High-speed passenger rail between Boise and Tulsa, say, probably does not make sense. High-speed passenger rail between California's big cities probably does make sense. I say this based on my experiences with Acela, which I have taken from DC to NY and Boston and back on a couple occasions.

1. The DC to NY route is quite a bit faster than flying when you take into account the line at security, and the fact that the airports are located far outside the city centers. Acela is certainly faster than driving on I-95. Keep in mind, Acela is not even really that high-speed compared with European or Japanese trains, as it tops out at about 125 mph. California might opt to build a truly high-speed system.

2. Acela trains are slightly cheaper than flying, and actually not all that more expensive than driving, considering you have to pay for fuel, about $30 in tolls betweeen DC and NY, and parking. Don't know how relevant this one is to California.

3. Acela trains are almost always completely full. Again, Omaha to Little Rock might be a waste of time, but I bet there would be quite a bit of business for a high-speed train from the Bay Area to LA.

4. Acela, and any other train, is far, far more comfortable than an airplane, with or without children. Show up at the train station a few minutes before your train leaves. Enjoy leg room and wide seats, generous luggage allowances, getting up and walking around, the dining car, the quiet car (find that on an airplane!), air at the pressure you're used to breathing it.

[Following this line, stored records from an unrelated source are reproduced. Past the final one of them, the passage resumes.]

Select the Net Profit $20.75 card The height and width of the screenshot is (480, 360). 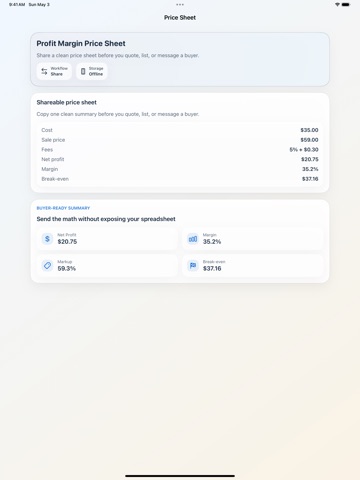tap(107, 239)
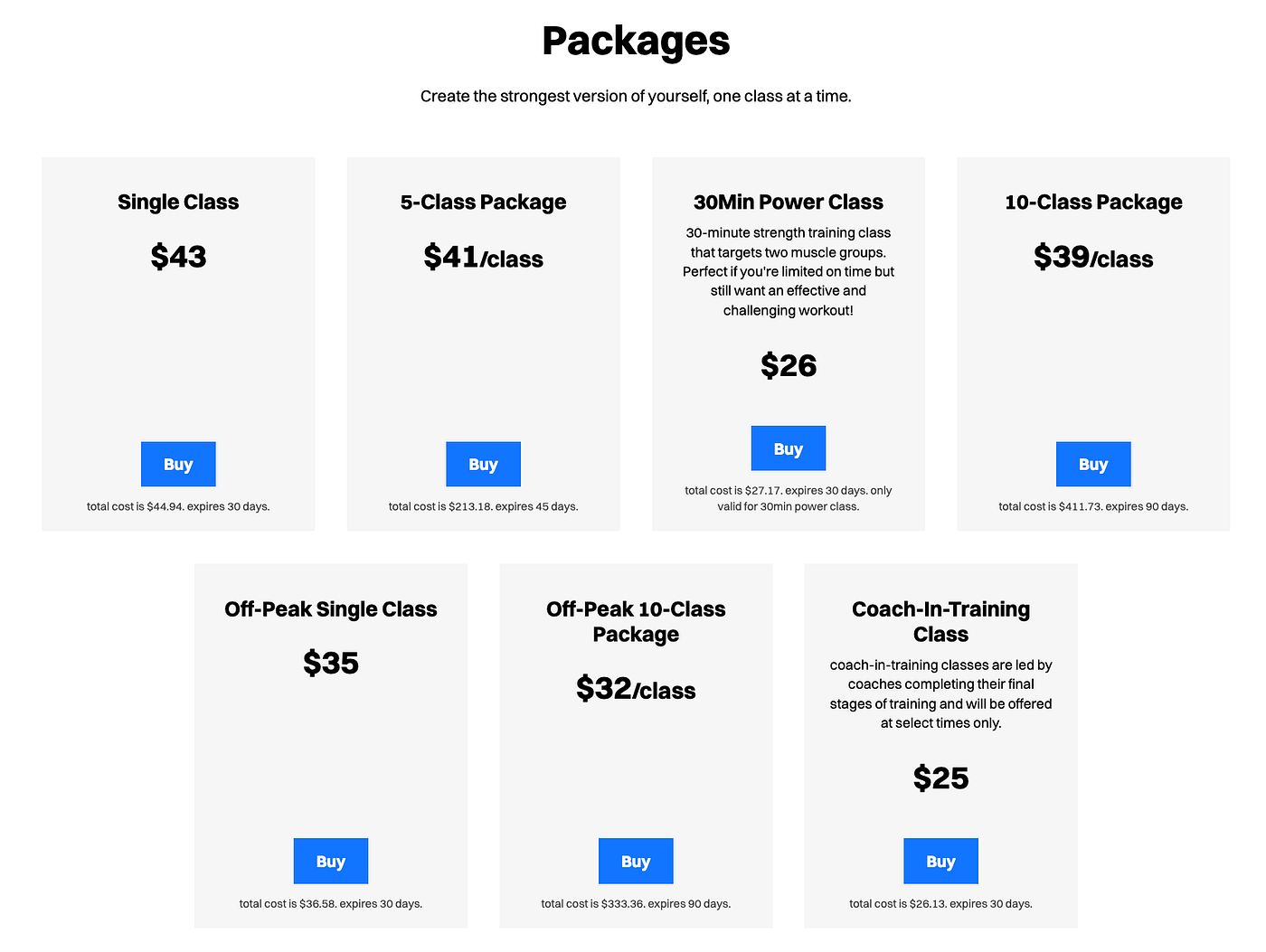Click the $43 price text
The height and width of the screenshot is (952, 1266).
tap(178, 257)
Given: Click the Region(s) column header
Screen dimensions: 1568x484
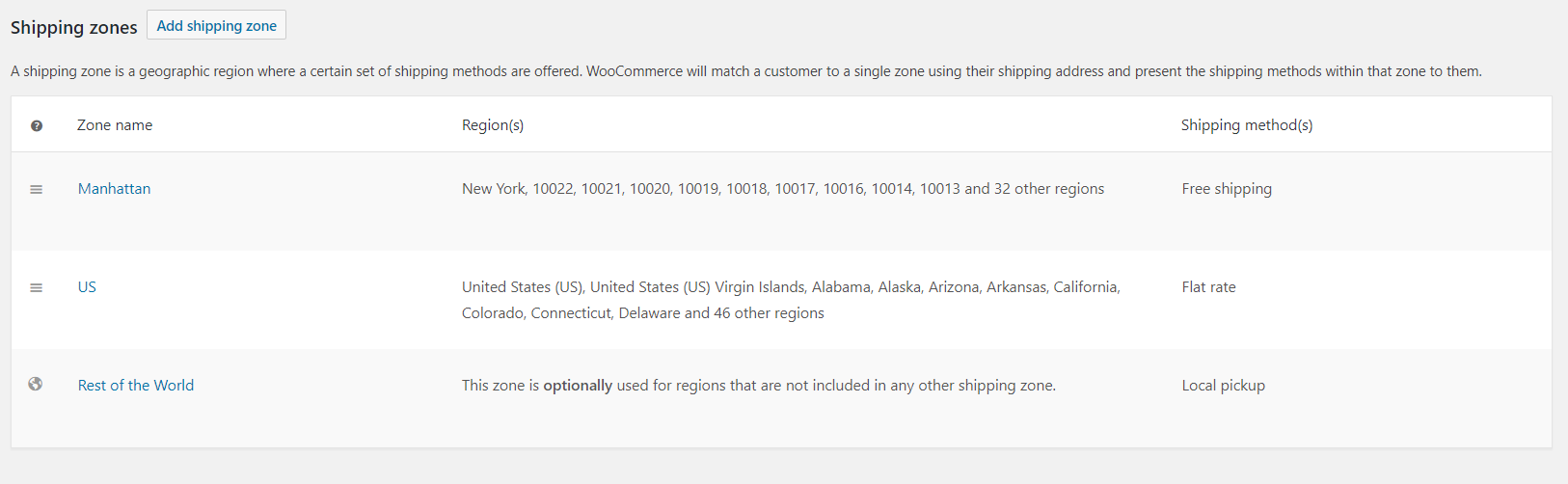Looking at the screenshot, I should point(493,125).
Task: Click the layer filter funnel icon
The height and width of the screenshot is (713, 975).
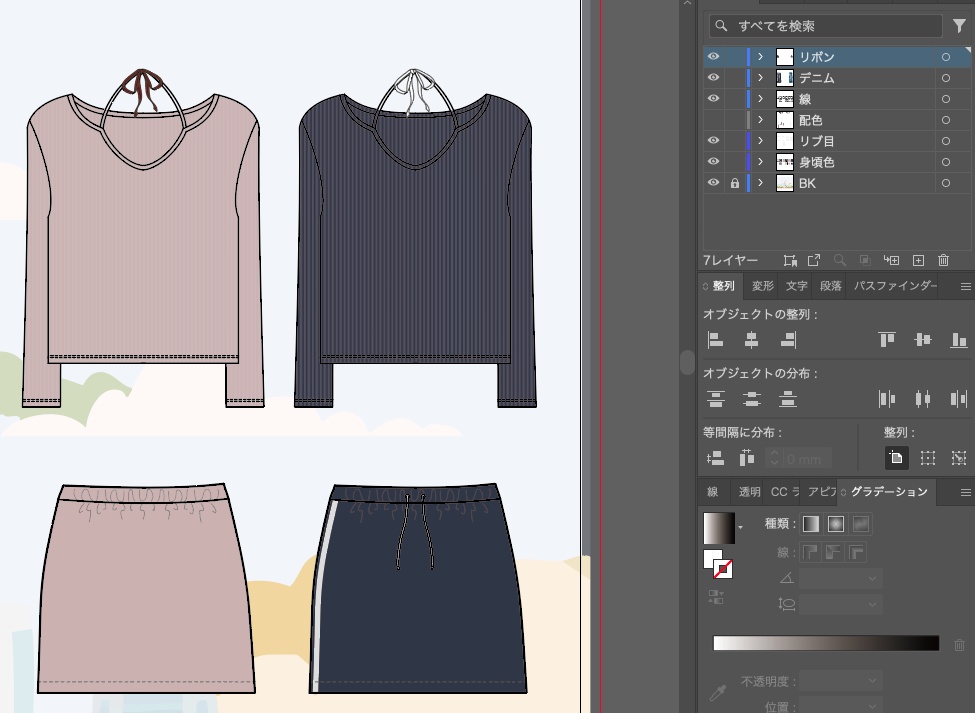Action: point(959,26)
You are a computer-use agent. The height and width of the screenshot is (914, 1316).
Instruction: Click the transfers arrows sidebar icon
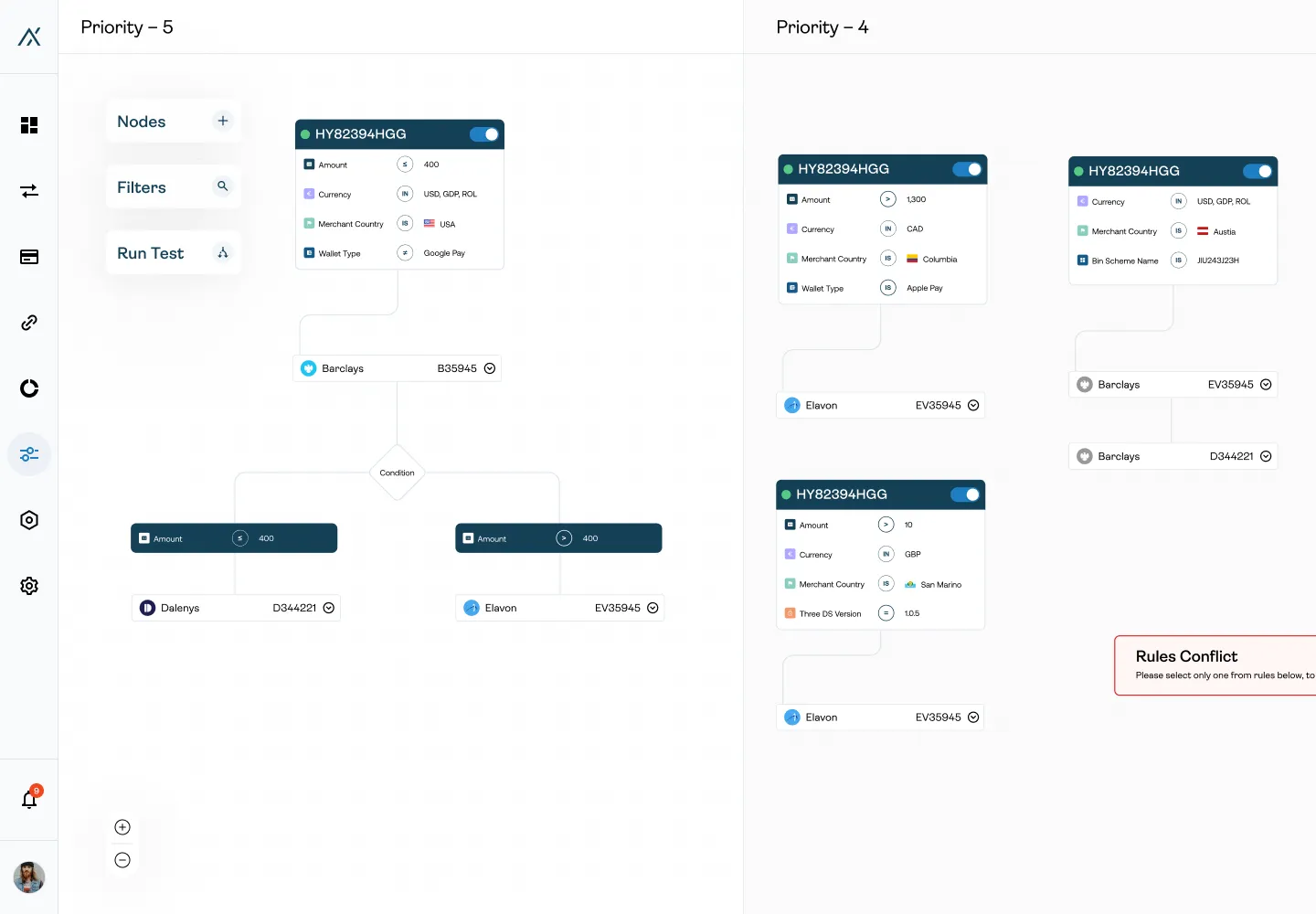click(29, 191)
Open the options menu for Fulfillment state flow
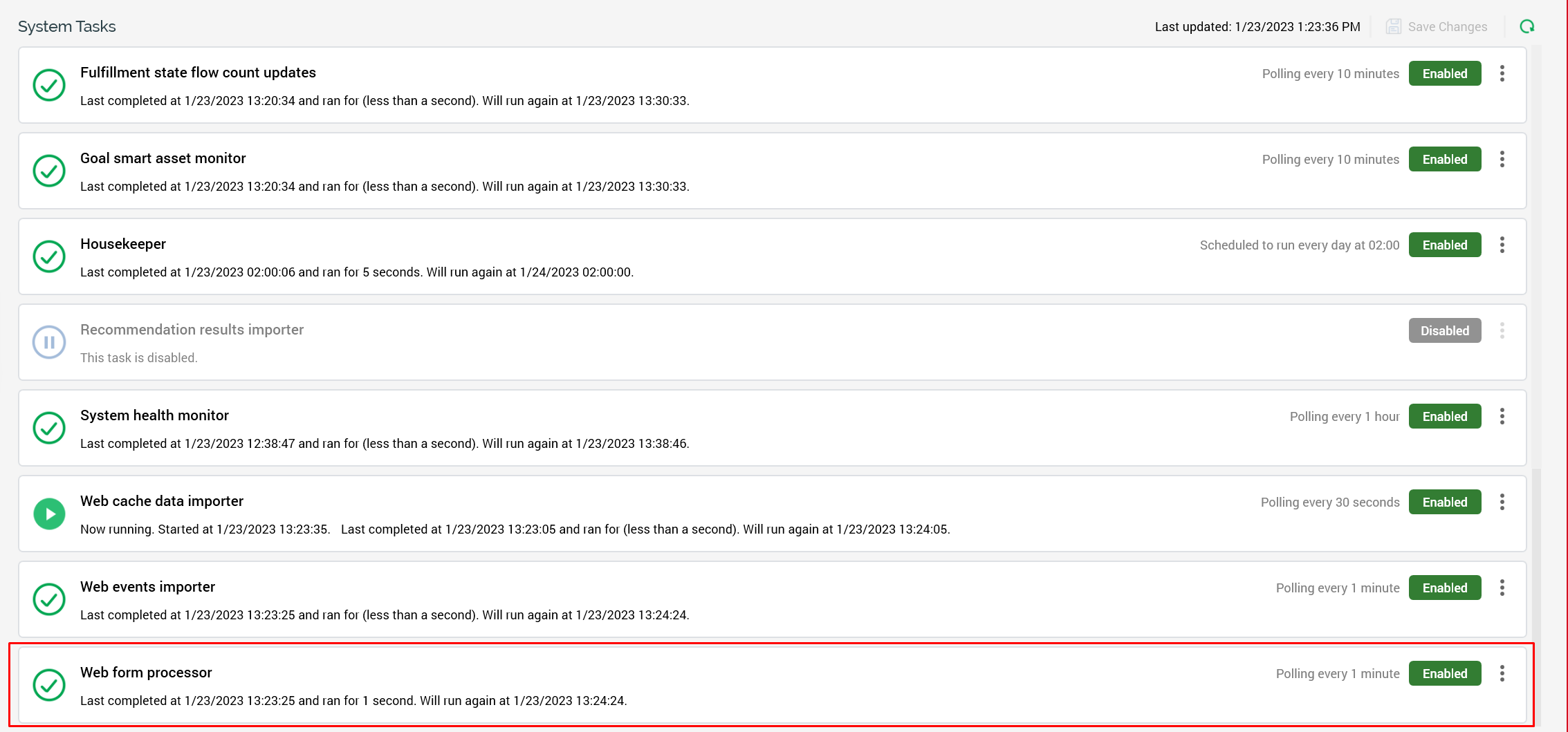The height and width of the screenshot is (732, 1568). [1502, 74]
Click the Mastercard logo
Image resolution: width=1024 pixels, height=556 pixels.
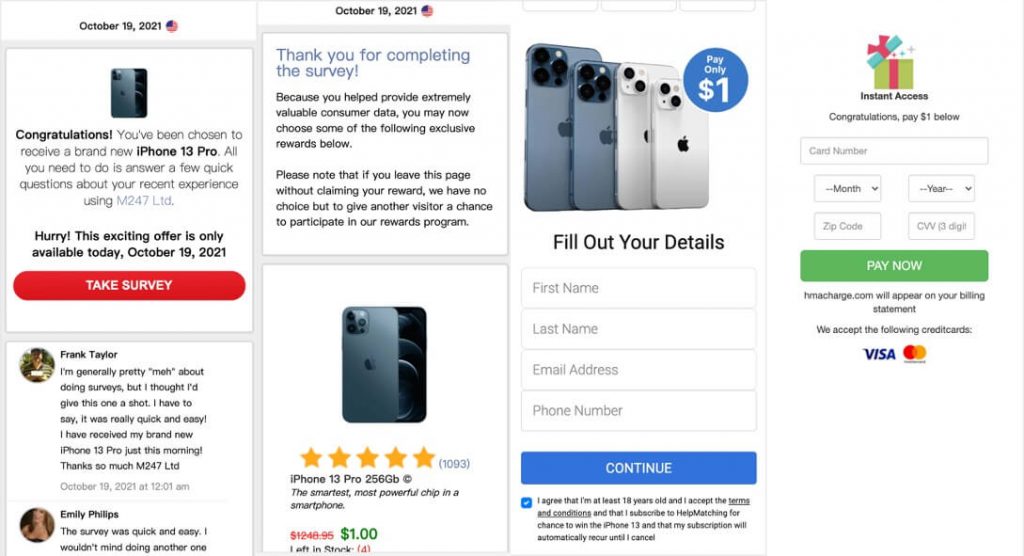pyautogui.click(x=914, y=353)
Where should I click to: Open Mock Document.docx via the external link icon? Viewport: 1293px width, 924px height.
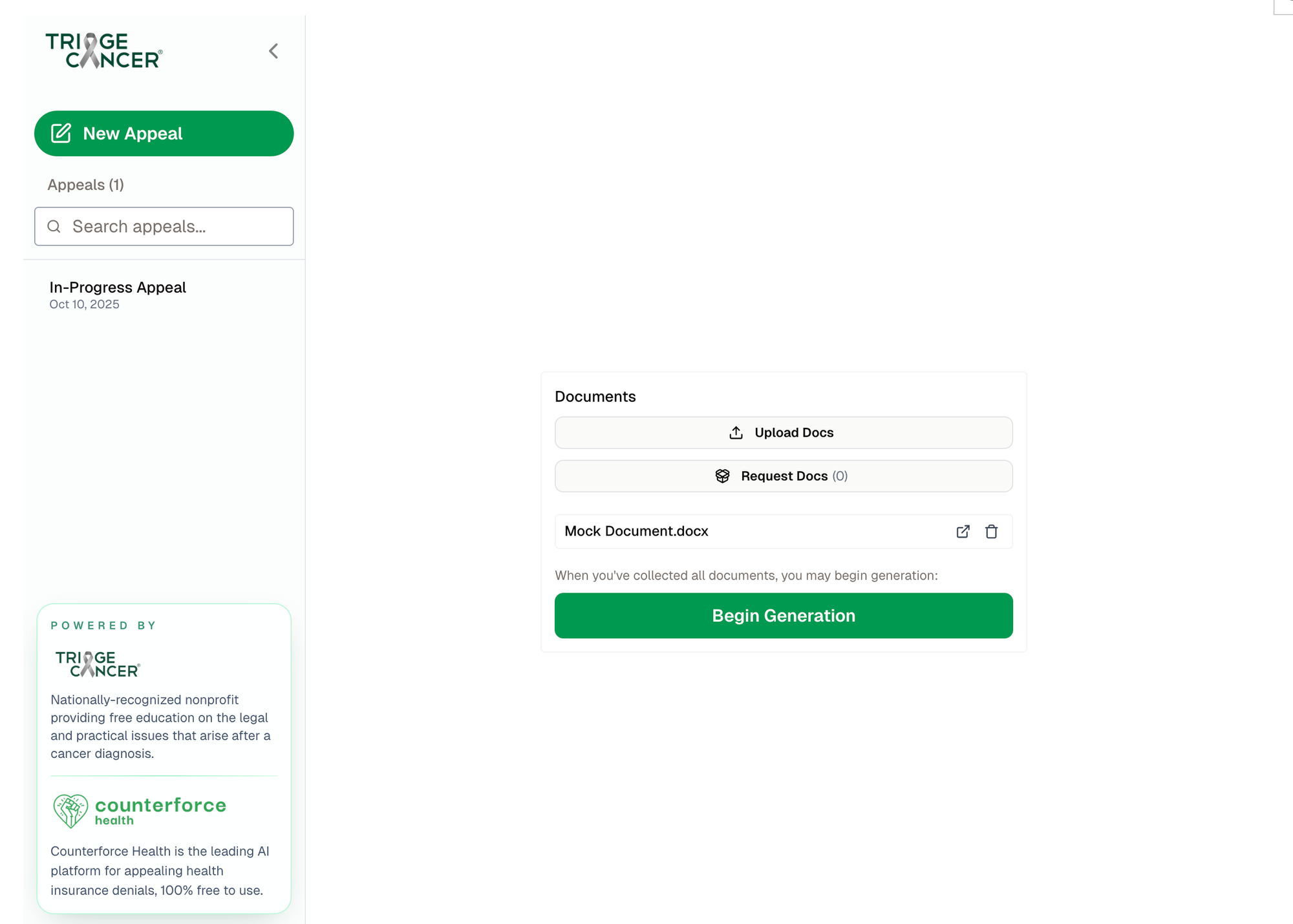coord(963,532)
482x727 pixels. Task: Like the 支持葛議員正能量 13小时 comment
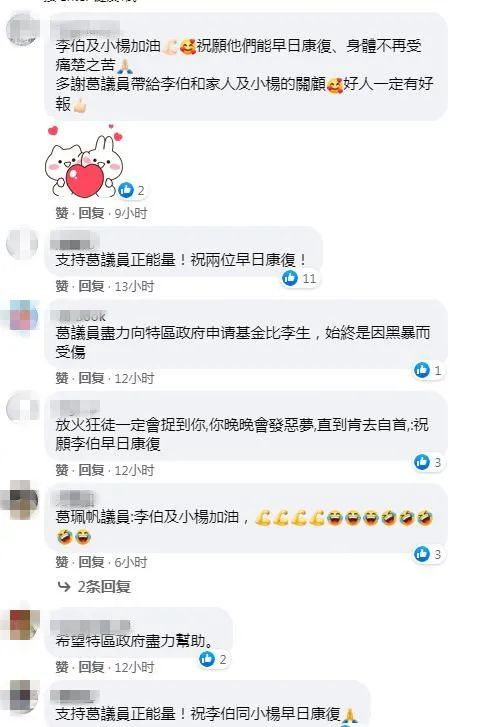click(62, 286)
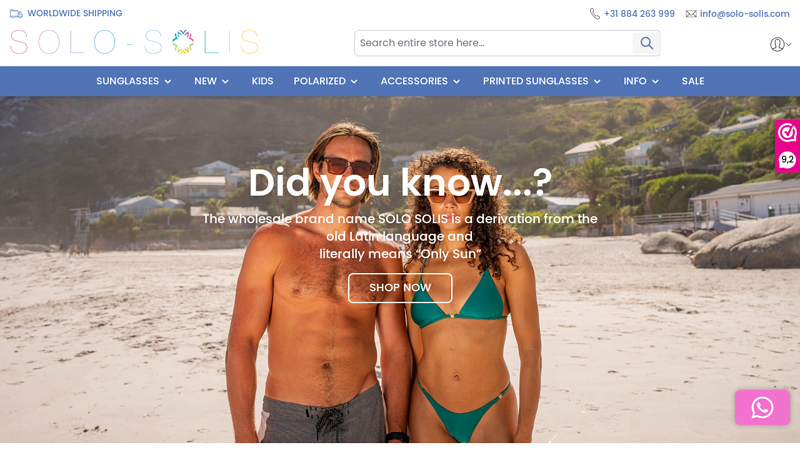
Task: Click the search entire store field
Action: (493, 43)
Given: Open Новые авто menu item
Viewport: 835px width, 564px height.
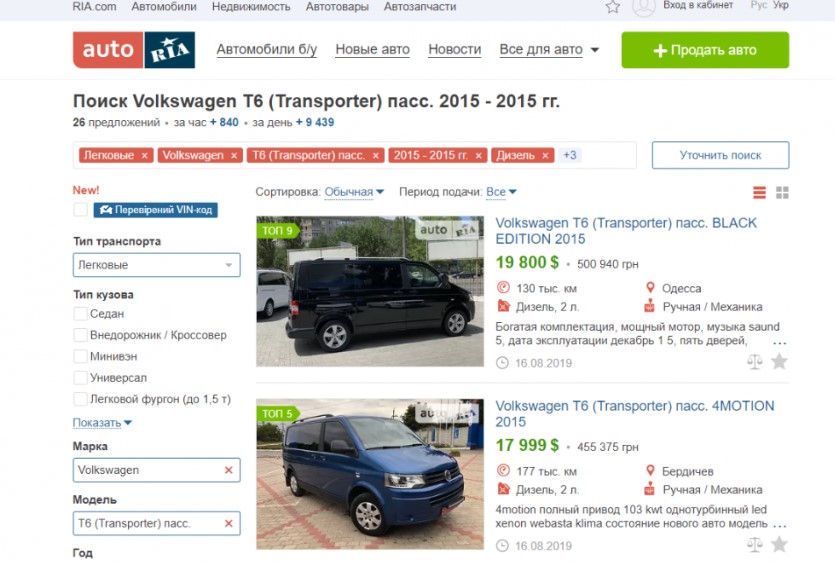Looking at the screenshot, I should pyautogui.click(x=372, y=50).
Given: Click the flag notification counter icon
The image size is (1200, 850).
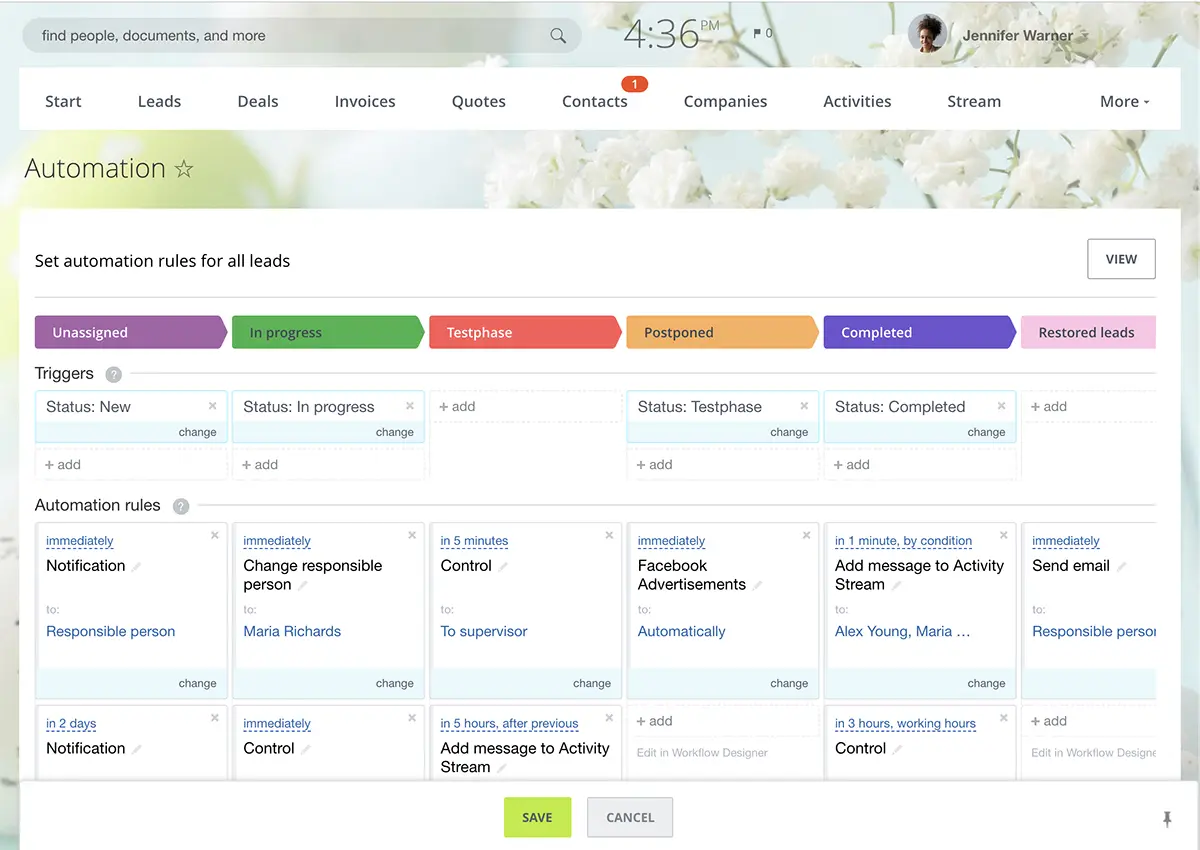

5. Amtrak's performance does not indicate that passenger rail is an inherently poor mode of travel. It was built to guarantee train access to people in out-of-the-way places when train companies in the 1960s were cutting back. This guarantees it loses money, and the service is about as indifferent as that provided by any government agency. However, take Amtrak's profitable or potentially profitable routes and sell them off to the highest bidder, and you will see competitive, convenient, attractive high-speed train service spring up between many cities throughout the country.

7:10 AM  
Blogger Megan said...

Sac to my Dad's house in LA:

0.4 hrs to airport, no parking
1.25 hrs at airport, fucking security
1.15 hrs flight
0.25 hrs at airport/pick-up, cause I don't check bags, but my ride doesn't always arrive instantly
0.75 hrs to Dad's house, and that is the close airport.
3.8 hours total, for a quick trip (not checking bags, not parking at the airport, no delays)

High Speed Rail:
0.1 hrs to terminal, by bike
0.5 hours security (unknown. Now I just walk onto the train, but I assume the hsr will have security)
2.5 hrs, express to LA
0.25 hrs pick-up
0.75 hrs if the station is in Burbank. Could be faster, if the train is co-ordinated with Metro.
4.1 hours hsr.

But my guess is that air travel has significantly more delays. And if you check bags or drive yourself to the airport, hsr would be faster. I bet most of the time, hsr would comes out ahead for intra-California travel, 'cause airports are bottlenecks.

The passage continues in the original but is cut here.